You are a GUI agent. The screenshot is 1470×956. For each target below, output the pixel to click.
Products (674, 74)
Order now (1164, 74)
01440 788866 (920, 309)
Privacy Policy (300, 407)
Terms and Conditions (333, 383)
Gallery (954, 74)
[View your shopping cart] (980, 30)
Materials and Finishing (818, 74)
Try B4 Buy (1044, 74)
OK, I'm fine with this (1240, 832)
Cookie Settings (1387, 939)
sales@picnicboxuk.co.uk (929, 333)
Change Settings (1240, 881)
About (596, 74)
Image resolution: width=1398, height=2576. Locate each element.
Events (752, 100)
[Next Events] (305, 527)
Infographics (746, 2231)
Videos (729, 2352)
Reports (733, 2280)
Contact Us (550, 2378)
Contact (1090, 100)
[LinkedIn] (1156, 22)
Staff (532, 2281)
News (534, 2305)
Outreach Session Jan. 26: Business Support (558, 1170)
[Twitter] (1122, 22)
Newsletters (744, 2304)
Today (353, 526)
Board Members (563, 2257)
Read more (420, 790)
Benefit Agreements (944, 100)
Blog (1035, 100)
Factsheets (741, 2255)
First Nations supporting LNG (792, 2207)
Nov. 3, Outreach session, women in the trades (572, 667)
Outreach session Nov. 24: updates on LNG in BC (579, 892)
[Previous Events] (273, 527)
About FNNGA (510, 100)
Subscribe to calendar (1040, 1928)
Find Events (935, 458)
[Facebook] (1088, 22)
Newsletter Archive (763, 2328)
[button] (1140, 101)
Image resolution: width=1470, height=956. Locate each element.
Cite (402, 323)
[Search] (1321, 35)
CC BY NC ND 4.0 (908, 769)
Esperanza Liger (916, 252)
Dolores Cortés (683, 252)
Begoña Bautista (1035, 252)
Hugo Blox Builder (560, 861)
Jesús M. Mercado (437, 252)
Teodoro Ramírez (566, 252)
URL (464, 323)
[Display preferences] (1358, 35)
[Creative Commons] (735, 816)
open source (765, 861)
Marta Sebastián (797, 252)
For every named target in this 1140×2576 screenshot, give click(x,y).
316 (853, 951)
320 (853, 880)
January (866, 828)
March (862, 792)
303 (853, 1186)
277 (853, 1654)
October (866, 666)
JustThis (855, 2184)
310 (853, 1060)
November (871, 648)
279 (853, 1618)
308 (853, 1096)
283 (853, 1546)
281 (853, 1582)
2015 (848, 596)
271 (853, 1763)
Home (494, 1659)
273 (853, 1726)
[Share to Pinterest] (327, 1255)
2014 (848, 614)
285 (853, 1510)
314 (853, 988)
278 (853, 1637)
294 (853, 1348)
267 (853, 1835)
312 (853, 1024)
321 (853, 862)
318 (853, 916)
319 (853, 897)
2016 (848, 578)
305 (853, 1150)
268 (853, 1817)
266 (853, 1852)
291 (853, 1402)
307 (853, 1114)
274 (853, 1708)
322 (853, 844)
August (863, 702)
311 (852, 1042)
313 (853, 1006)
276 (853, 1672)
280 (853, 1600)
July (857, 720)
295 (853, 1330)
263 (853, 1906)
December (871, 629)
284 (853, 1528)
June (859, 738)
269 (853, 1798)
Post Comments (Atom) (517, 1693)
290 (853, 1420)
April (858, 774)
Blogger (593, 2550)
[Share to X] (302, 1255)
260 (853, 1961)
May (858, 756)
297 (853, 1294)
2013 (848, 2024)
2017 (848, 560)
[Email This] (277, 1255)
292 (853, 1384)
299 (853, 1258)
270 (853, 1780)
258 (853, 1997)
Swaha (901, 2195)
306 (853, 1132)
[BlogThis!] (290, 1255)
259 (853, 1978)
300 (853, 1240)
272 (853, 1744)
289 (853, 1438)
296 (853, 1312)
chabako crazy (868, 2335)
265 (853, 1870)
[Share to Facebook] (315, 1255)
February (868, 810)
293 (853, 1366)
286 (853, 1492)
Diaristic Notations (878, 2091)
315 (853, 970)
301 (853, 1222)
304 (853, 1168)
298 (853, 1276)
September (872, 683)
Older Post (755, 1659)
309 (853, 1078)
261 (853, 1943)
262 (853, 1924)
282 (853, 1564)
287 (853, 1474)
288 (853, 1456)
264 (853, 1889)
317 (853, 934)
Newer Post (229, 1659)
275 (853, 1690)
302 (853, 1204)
━━━━
The problem: Give back precisely the lines above that start at the line containing "322 (853, 844)" and end at the line containing "Post Comments (Atom) (517, 1693)", inclusive. No other lines belong in the output.

Solution to this exercise:
322 (853, 844)
August (863, 702)
311 (852, 1042)
313 (853, 1006)
276 (853, 1672)
280 (853, 1600)
July (857, 720)
295 (853, 1330)
263 (853, 1906)
December (871, 629)
284 (853, 1528)
June (859, 738)
269 (853, 1798)
Post Comments (Atom) (517, 1693)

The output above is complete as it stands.